Huh? Well, we know that
my ( $c, $d );
1 ? $c : $d = 'Hi';
is the same (to
B::Deparse) as
my ( $c, $d );
$c = 'Hi';
but what if you don't want to declare the variables in advance? Well,
my $d;
1 ? my $c : $d = 'Hi';
is the same as
my $d;
my $c = 'Hi';
In the other direction, here's a
strict-safe program that
B::Deparse makes non-
strict-safe:
$ perl -MO=Deparse -e 'my $c; 1 ? $c : my $d; $d'
my $c;
$c;
$d;
-e syntax OK
*. How about if we declare
both variables in the conditional?
$ perl -e '1 ? my $c : my $d'
Invalid separator character '$' in attribute list at -e line 1, near "
+$c : my "
Execution of -e aborted due to compilation errors.
Now, maybe there's some reason that parsing
: my $d as an attribute list is good, or at least expected; but I can't see why
1 ? my $c : my $d would be parsed that way, but
1 ? my $c : $d wouldn't. Would somemonk enlighten me?
UPDATE: * Notice that B::Deparse changes the semantics here (but I guess there's always the disclaimer that that might happen).

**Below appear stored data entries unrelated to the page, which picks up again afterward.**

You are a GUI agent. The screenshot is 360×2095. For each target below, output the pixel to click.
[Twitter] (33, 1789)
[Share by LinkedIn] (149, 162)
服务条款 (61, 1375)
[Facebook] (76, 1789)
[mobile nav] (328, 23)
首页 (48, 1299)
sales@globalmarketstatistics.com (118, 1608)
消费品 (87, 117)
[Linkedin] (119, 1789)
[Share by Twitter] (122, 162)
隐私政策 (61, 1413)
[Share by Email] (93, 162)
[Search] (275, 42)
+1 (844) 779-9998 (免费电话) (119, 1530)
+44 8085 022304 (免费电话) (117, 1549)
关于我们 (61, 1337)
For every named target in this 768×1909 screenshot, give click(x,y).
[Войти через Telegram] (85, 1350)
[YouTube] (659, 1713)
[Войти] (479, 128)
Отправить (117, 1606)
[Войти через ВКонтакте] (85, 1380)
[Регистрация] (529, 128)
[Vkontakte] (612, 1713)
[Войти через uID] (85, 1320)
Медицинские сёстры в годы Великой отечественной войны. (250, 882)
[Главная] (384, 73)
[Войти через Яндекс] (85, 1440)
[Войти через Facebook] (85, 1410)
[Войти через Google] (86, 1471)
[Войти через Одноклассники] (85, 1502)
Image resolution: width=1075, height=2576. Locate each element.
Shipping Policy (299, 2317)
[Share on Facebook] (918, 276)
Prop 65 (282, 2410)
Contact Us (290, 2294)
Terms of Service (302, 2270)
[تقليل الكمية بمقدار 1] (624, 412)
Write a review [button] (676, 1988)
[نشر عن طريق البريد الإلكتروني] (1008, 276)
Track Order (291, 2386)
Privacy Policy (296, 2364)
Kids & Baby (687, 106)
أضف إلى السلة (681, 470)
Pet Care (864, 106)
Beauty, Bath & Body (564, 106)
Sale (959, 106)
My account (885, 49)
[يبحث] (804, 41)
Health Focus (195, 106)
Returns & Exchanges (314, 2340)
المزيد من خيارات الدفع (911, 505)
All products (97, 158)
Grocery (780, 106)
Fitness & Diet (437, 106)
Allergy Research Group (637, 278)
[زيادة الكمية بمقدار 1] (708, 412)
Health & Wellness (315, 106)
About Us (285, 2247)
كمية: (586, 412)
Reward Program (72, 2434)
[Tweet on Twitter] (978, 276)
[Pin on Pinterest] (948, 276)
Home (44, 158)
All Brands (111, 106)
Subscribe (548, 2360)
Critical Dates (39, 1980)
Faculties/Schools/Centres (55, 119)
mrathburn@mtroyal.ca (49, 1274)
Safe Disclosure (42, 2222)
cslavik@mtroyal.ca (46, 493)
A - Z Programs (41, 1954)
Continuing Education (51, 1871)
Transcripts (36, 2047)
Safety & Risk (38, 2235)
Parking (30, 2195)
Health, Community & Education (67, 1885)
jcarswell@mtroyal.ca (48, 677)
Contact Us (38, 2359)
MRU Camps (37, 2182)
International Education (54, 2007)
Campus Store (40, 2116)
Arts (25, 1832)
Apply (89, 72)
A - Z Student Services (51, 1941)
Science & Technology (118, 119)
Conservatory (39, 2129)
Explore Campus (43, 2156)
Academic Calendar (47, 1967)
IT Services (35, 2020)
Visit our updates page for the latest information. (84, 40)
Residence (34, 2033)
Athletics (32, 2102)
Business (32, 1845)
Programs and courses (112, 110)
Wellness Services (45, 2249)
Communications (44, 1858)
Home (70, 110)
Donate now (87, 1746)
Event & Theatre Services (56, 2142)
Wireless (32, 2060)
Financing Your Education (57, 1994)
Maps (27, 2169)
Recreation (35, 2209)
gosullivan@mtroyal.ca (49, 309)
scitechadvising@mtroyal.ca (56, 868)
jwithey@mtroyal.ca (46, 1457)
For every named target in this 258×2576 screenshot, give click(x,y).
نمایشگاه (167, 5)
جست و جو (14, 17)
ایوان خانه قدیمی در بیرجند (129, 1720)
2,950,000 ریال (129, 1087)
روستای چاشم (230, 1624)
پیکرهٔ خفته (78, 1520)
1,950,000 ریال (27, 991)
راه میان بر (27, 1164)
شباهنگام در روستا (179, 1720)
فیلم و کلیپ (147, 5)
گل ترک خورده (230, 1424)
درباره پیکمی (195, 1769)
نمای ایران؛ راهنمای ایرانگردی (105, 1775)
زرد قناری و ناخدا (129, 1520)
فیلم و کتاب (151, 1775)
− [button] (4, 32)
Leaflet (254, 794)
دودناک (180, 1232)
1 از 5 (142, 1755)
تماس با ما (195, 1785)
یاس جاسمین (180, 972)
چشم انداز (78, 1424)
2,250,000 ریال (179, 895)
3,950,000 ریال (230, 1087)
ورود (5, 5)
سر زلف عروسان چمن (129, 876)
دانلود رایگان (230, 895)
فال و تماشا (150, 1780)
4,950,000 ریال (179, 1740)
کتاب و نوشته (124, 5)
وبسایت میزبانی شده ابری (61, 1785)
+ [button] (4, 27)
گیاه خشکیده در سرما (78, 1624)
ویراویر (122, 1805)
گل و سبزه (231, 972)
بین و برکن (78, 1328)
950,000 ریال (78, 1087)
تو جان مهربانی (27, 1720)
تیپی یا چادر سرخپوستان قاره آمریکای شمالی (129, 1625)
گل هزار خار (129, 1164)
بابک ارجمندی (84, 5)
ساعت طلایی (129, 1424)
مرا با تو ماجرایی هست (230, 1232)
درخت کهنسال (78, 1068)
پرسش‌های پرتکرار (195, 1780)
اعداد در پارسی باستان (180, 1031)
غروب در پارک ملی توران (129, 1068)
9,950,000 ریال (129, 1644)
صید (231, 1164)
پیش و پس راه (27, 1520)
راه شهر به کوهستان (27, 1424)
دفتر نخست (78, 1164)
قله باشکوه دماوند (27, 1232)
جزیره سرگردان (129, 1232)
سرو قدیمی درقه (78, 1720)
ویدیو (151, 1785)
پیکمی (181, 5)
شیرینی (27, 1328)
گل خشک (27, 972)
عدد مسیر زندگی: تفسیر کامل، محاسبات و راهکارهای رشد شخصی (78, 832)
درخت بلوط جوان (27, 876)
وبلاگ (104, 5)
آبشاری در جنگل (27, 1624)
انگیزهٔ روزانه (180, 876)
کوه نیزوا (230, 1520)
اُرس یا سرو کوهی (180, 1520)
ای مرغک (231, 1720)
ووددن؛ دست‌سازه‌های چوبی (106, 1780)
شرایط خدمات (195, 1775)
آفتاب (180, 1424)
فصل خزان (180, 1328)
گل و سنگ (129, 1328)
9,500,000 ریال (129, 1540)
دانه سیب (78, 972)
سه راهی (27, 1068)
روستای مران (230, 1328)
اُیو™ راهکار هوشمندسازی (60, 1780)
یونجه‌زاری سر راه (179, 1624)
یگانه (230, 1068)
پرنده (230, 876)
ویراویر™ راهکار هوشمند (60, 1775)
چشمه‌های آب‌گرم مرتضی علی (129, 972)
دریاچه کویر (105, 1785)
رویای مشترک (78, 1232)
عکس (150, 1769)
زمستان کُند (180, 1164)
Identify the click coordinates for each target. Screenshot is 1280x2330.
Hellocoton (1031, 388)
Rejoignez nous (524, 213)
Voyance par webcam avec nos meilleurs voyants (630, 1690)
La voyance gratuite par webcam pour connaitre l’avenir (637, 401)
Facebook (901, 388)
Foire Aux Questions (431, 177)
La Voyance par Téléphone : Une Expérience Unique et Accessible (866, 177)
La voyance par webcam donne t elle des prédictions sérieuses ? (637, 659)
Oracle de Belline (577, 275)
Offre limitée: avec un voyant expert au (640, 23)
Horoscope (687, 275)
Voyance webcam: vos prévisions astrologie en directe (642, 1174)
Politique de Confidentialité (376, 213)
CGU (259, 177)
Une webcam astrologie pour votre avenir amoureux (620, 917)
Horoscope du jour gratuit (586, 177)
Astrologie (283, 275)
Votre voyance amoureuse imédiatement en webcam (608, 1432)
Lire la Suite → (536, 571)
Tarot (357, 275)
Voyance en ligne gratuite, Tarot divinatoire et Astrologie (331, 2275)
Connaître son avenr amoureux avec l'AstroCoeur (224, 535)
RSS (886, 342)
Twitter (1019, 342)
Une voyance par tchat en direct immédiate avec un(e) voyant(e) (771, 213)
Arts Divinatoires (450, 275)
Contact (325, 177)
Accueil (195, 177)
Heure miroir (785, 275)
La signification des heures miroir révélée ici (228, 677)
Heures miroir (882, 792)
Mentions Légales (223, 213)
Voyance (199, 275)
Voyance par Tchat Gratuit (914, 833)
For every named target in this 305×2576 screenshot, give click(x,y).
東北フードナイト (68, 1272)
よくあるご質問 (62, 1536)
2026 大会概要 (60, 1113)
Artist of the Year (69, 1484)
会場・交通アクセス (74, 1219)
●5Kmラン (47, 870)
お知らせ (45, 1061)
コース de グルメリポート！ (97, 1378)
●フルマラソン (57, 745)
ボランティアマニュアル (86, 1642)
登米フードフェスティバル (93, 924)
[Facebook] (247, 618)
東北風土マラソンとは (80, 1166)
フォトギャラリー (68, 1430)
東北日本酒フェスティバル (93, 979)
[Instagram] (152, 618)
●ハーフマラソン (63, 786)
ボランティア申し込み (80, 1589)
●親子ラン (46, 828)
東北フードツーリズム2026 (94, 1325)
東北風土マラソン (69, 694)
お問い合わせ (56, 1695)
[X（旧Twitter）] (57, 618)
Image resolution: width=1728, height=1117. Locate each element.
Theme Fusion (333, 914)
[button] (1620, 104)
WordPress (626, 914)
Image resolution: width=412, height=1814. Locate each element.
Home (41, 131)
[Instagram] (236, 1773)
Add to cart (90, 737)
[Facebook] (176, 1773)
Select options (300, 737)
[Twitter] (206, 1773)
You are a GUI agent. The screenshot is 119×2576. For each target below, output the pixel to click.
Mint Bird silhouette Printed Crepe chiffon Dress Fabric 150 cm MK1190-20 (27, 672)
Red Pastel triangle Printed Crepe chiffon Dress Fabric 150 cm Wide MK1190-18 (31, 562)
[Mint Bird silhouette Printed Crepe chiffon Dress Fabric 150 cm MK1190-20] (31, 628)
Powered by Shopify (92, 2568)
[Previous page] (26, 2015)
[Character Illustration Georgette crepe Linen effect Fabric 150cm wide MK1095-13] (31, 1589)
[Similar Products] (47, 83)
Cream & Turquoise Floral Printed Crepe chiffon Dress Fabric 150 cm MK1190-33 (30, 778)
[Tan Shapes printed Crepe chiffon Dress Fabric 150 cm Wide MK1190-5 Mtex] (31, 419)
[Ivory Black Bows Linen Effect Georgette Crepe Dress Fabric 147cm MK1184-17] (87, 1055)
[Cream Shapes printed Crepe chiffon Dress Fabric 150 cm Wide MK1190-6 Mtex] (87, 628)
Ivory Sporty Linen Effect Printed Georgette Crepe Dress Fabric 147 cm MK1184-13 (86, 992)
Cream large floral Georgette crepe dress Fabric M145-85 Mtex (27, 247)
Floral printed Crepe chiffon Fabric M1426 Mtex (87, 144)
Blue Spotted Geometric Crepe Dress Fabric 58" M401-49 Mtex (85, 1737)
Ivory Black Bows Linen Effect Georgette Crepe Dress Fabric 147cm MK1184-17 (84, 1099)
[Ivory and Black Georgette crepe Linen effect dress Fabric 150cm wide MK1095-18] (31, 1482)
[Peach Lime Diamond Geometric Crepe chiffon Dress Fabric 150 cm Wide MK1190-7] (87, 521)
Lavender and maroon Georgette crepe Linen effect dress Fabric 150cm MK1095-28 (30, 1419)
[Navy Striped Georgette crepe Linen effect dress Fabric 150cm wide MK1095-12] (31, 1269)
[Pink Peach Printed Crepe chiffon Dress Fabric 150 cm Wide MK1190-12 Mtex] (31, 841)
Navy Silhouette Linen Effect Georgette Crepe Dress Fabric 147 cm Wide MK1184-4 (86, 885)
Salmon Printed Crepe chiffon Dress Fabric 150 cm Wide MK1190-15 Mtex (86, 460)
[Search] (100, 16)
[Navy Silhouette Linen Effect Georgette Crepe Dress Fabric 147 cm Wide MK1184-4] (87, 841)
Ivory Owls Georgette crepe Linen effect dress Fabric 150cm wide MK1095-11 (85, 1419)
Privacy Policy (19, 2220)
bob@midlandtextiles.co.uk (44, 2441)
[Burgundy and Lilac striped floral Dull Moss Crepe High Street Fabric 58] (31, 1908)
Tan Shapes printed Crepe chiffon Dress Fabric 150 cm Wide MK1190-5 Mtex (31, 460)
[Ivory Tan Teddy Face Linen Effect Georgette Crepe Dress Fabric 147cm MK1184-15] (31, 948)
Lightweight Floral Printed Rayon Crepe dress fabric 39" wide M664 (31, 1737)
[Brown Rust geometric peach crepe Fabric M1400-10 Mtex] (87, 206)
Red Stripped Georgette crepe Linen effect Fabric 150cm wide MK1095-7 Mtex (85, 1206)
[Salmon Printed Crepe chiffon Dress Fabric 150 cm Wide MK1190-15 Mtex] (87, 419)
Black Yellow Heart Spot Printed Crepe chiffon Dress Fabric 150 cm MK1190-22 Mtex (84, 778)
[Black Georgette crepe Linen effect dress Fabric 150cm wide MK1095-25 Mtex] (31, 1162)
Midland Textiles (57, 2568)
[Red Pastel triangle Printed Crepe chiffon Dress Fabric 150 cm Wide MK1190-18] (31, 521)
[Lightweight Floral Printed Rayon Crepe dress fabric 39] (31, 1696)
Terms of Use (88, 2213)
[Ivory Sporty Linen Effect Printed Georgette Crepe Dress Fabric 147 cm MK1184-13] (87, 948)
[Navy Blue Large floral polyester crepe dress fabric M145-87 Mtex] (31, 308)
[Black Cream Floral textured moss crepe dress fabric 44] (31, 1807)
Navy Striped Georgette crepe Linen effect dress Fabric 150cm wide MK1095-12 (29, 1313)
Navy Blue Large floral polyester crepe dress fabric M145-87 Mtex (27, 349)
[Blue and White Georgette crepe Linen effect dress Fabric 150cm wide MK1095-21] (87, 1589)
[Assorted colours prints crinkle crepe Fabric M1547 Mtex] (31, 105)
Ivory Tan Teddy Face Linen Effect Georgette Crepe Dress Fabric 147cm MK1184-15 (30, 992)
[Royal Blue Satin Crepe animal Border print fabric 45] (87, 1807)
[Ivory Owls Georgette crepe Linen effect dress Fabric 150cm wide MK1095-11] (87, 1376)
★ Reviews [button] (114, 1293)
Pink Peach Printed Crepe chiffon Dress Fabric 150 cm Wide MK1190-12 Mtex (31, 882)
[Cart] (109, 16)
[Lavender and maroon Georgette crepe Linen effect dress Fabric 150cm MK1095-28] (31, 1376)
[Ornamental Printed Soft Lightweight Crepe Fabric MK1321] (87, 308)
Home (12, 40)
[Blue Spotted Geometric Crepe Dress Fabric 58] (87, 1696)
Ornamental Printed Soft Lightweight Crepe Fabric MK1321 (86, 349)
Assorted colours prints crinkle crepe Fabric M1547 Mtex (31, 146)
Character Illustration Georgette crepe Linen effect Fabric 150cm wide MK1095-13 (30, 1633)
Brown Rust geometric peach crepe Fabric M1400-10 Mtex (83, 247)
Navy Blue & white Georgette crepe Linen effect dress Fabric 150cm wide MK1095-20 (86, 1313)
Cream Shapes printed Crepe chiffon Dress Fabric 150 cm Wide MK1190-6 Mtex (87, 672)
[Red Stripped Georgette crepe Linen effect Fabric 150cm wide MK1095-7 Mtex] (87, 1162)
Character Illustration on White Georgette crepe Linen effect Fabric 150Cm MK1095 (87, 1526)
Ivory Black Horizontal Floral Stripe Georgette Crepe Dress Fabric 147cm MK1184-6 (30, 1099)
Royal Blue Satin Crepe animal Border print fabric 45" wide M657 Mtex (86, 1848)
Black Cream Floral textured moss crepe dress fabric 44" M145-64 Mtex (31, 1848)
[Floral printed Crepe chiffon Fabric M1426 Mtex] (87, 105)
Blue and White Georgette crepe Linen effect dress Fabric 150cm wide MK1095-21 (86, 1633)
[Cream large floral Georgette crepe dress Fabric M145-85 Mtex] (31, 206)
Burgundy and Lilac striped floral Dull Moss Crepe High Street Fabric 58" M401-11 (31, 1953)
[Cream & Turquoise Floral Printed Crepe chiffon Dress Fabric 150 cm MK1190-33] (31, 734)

For example,
our $d = 'Out';
{
1 ? 0 : my $d;
$d = 'In';
}
say $d;
prints Out, but is converted by B::Deparse into
our $d = 'Out';
{
'???';
$d = 'In';
}
say $d;
which prints In.
UPDATE: Oh, maybe it's that a colon followed by whitespace and an alphanumeric is always interpreted as the beginning of an attribute list, even if we're waiting for the interstitial colon of a conditional operator. Is this correct? If so, is it the desired behaviour? If so, should the precedence table in perlop be changed to reflect it?